Manifeste · 2026

Changer la monnaie,
c'est changer le monde.

Nous vivons une époque étrange. Jamais l'humanité n'a produit autant de richesses, jamais elle n'a autant détruit ce qui la fait vivre.

Les rapports scientifiques s'accumulent, les alertes se multiplient, les COP se succèdent — et les émissions mondiales de gaz à effet de serre ont pourtant encore battu un record en 2023, atteignant 57,1 GtCO₂e, alors qu'elles devraient chuter de moitié d'ici 2030 pour espérer rester sous la barre des 1,5 °C.

Ces catastrophes ne sont pas des accidents. Elles sont le produit structurel d'un système économique fondé sur la dette, la croissance et l'extraction. Et tant que ce système restera intact, aucune bonne volonté, aucune innovation technologique, aucune vertu individuelle ne suffira à inverser la trajectoire.

On ne répare pas une porcelaine avec un marteau.

Une crise monétaire avant d'être écologique

Debunk'Onomy part d'un constat simple, mais radical : le problème n'est pas seulement économique. Il est monétaire.

La monnaie, loin d'être le simple instrument neutre que les manuels d'économie nous décrivent, est le langage invisible du pouvoir. Elle conditionne ce qui existe et ce qui n'existe pas, ce qui est financé et ce qui est condamné à l'invisibilité. Tant qu'elle sera émise selon les mêmes principes — dette financière, rentabilité immédiate, exploitation du réel — elle continuera à détruire les conditions de la vie.

C'est pourquoi nous proposons quelque chose de plus profond qu'une réforme fiscale ou une taxe carbone supplémentaire : une refondation complète de notre système monétaire, bancaire et financier, à travers la mise en œuvre du système NEMO IMS — NEgentropic MOney International Monetary System.

Une vérité à nommer : la décroissance

Le mot fait peur. Il évoque la privation, le retour en arrière, une forme de régression collective.

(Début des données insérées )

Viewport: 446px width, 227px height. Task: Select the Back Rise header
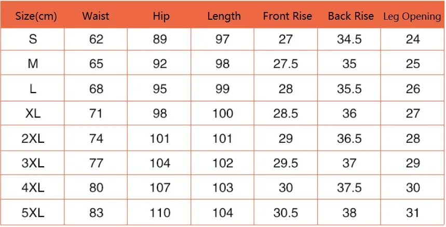tap(350, 16)
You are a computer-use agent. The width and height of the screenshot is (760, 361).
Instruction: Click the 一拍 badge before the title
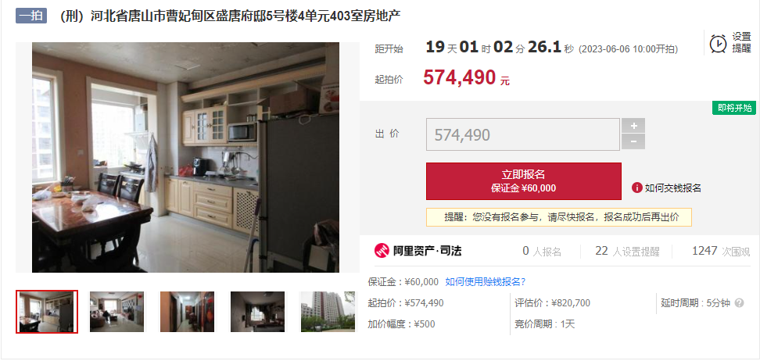coord(31,16)
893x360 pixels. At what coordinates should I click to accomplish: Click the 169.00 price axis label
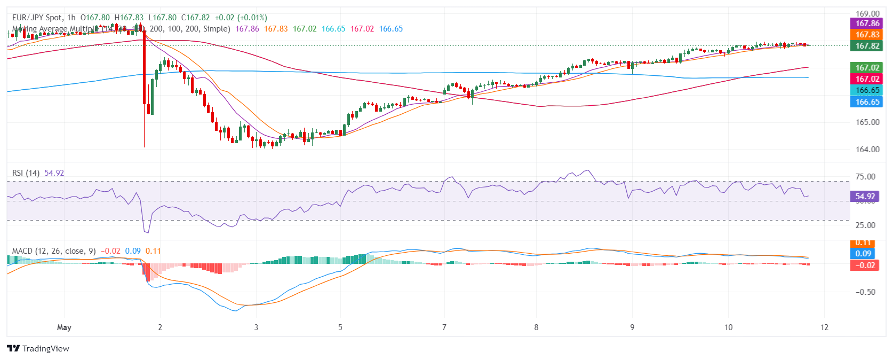[867, 13]
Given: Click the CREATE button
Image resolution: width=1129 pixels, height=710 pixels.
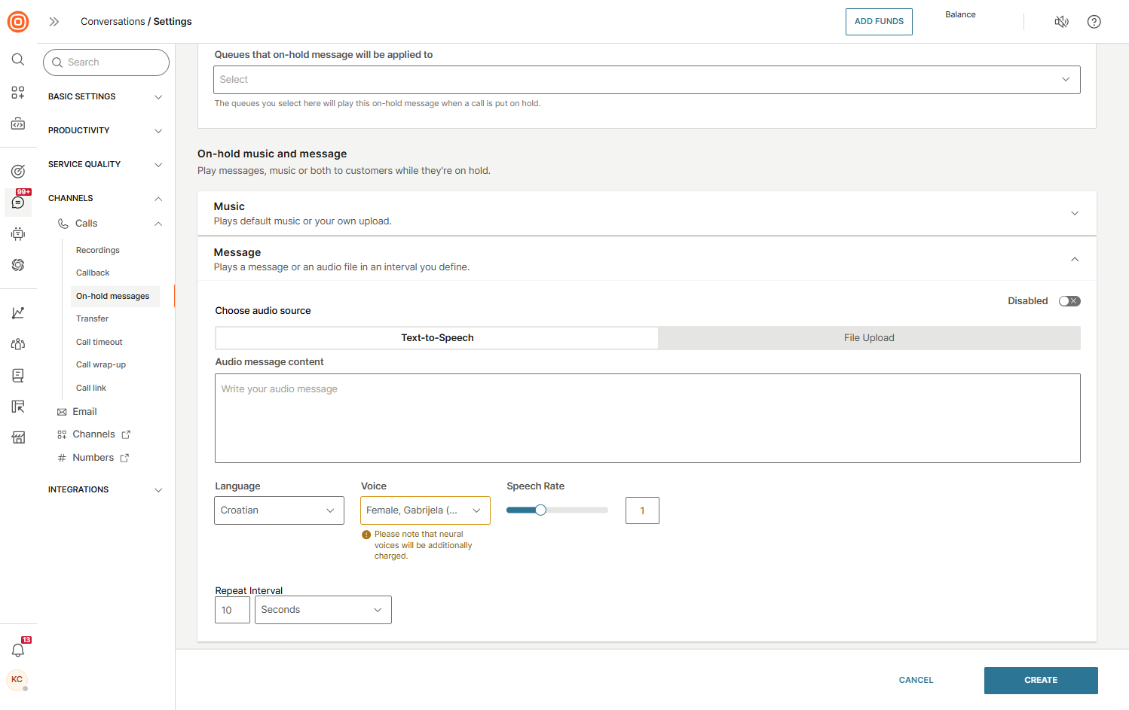Looking at the screenshot, I should tap(1040, 681).

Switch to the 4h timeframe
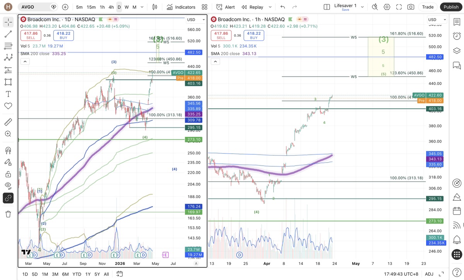[x=111, y=7]
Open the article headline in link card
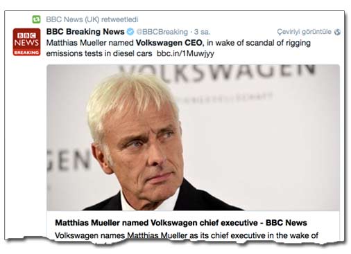Image resolution: width=351 pixels, height=254 pixels. 181,223
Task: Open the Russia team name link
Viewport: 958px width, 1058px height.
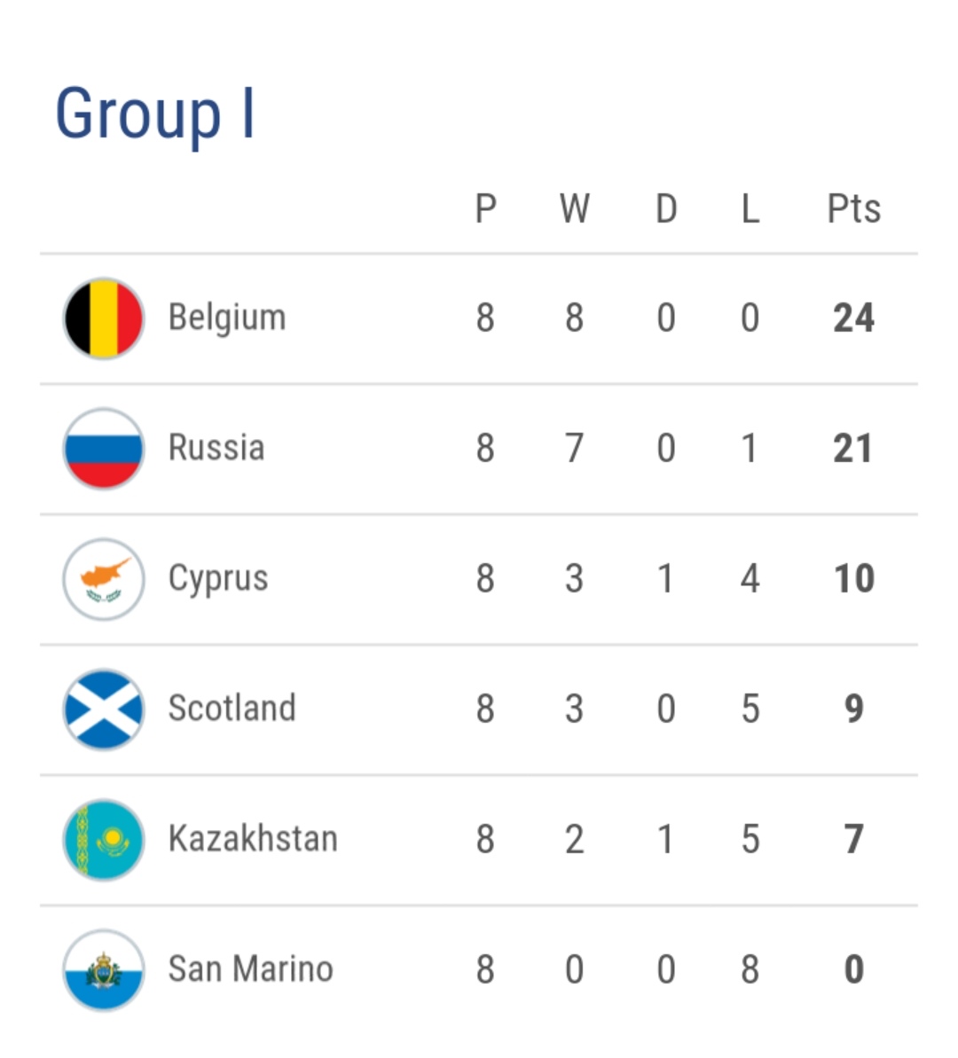Action: click(x=216, y=448)
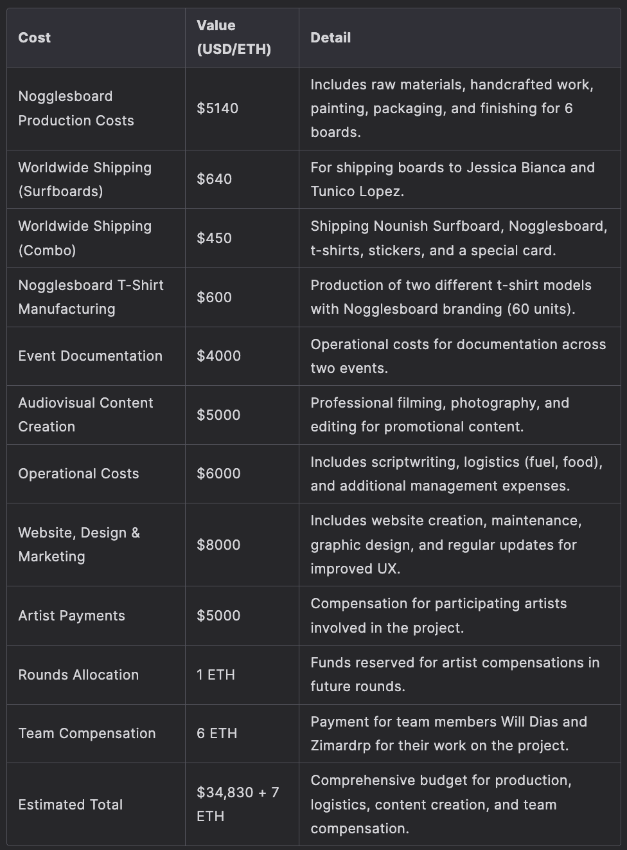Select the Website, Design & Marketing cell
This screenshot has height=850, width=627.
tap(79, 545)
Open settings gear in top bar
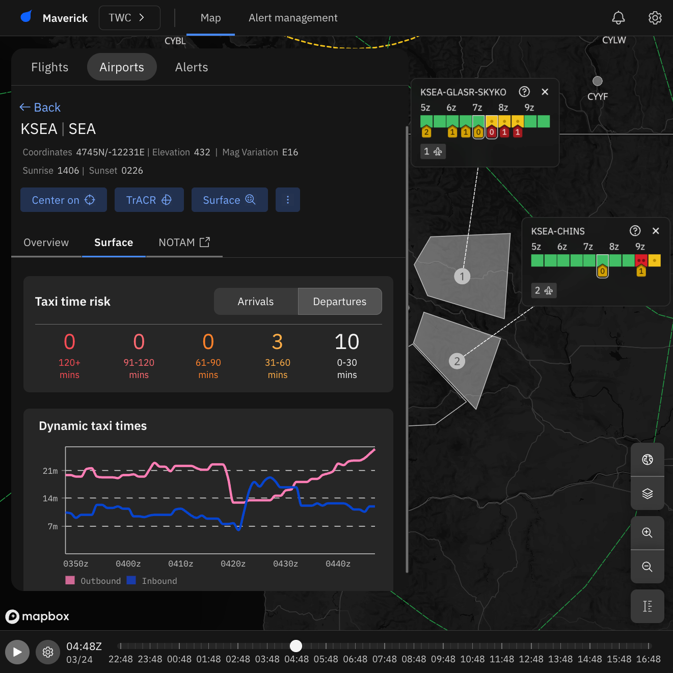Viewport: 673px width, 673px height. pos(655,18)
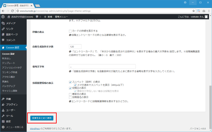
Task: Uncheck スニペット（抜粋）の表示 checkbox
Action: pos(70,82)
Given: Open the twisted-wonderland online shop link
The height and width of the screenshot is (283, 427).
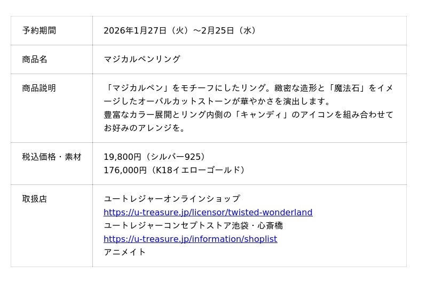Looking at the screenshot, I should 208,212.
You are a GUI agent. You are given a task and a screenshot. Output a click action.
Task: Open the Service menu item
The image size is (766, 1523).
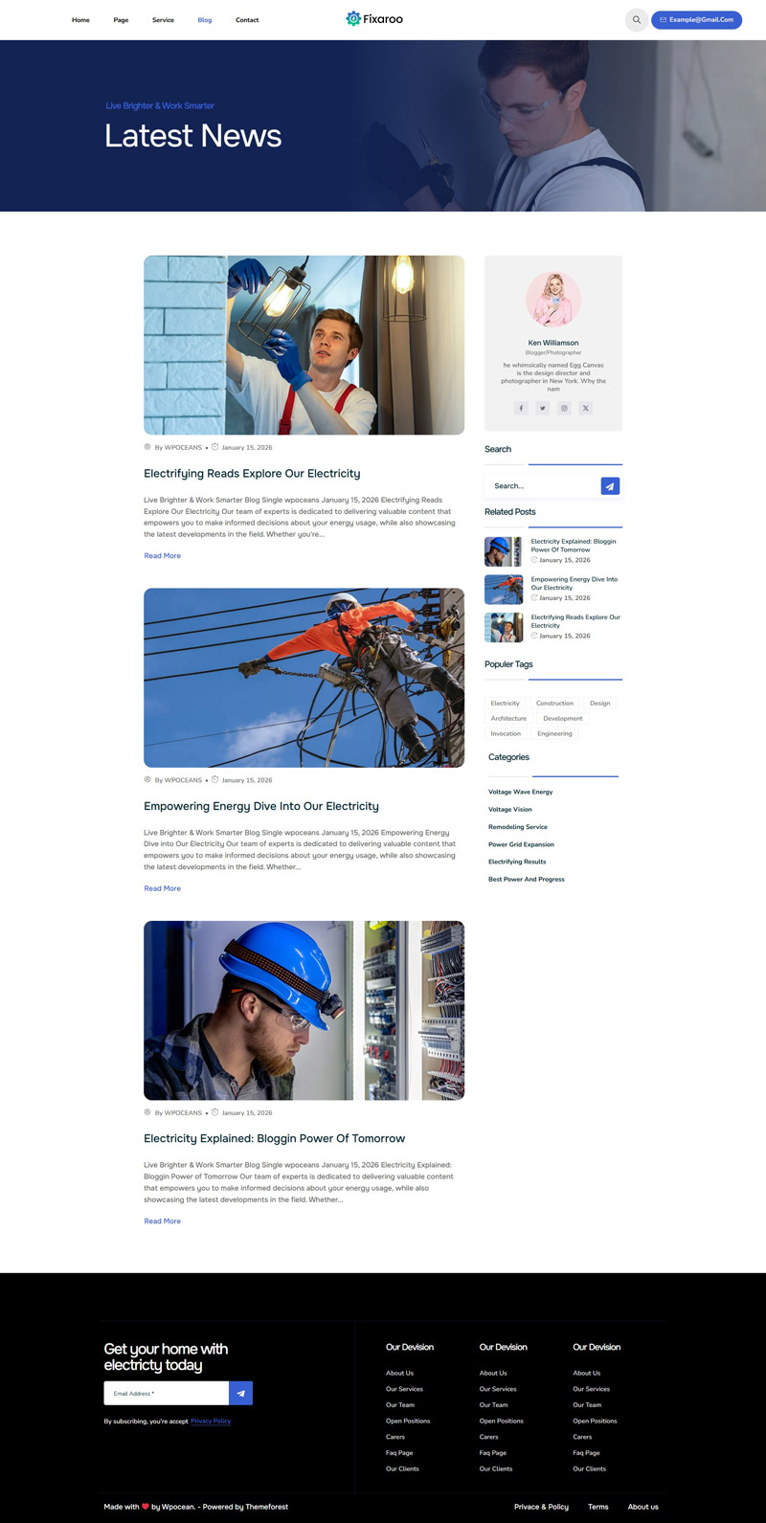[163, 20]
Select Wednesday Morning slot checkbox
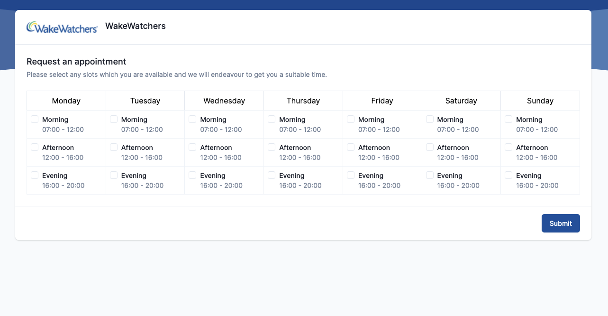The height and width of the screenshot is (316, 608). [x=192, y=119]
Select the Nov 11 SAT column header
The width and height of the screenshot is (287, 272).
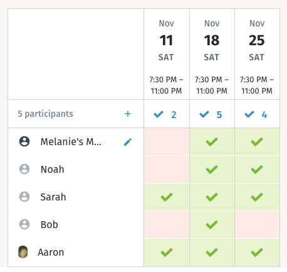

C'est pourquoi les économistes et les politiques lui préfèrent des euphémismes — « transition », « croissance verte », « sobriété choisie ». Ces mots sont plus doux, mais ils entretiennent une illusion dangereuse : celle qu'il serait possible de continuer à croître dans tous les sens tout en préservant les équilibres planétaires.

Cette illusion a un nom : l'impossible découplage. Et les données empiriques, année après année, confirment qu'elle ne se réalisera pas.

Alors oui, certaines activités — les plus extractives, les plus polluantes, les plus superflues — devront décroître. Non pas parce que nous serions devenus ascètes ou ennemis du progrès, mais parce que la planète sur laquelle nous vivons a des limites physiques réelles, et qu'ignorer ces limites ne les fait pas disparaître.

Cette décroissance-là n'est pas un appauvrissement. C'est une libération de la servitude financière, de la course épuisante au PIB, du travail contraint au service de la dette.

Car en même temps que certaines activités dégénératives décroîtront, d'autres — essentielles, régénératives, porteuses de sens — pourront enfin être financées et reconnues à leur juste valeur. Dépolluer les océans, reforester, préserver la biodiversité, garantir la sécurité alimentaire, renforcer les services publics, soutenir la recherche fondamentale : voilà des activités que notre système actuel condamne à l'insolvabilité faute de rentabilité immédiate.

NEMO IMS propose de changer cette règle du jeu.

Inverser la polarité monétaire

La monnaie est créée par les banques commerciales lors des opérations de crédit — non pas à partir de dépôts préexistants, mais littéralement ex nihilo, en contrepartie d'une dette. Ce mécanisme impose à chaque acteur économique une contrainte de rentabilité à court terme.

La chaîne logique est implacable :

Dette financière = contrainte de rentabilité = activités extractives et dégénératives.

Il est quasiment impossible d'être rentable sans être extractif ou dégénératif. Les activités les plus rentables sont souvent les plus destructrices — énergies fossiles, spéculation financière, obsolescence programmée, destruction du vivant. La création monétaire actuelle nous condamne structurellement à une économie de croissance perpétuelle, incompatible avec les équilibres planétaires.

NEMO IMS renverse cette logique. Au lieu d'une monnaie adossée à la dette et aux promesses d'exploitation future, il propose que la création monétaire soit désencastrée de la dette et adossée à la régénération du vivant.

Un atelier ouvert

Debunk'Onomy entend renverser la grammaire dominante de l'économie. Déconstruire les évidences héritées — la rareté, la croissance, la neutralité monétaire — pour en exposer les fondations idéologiques. Puis reconstruire : proposer des architectures monétaires, financières et comptables compatibles avec un monde fini, vivant, et commun.

Ce site est l'atelier ouvert de ce double mouvement.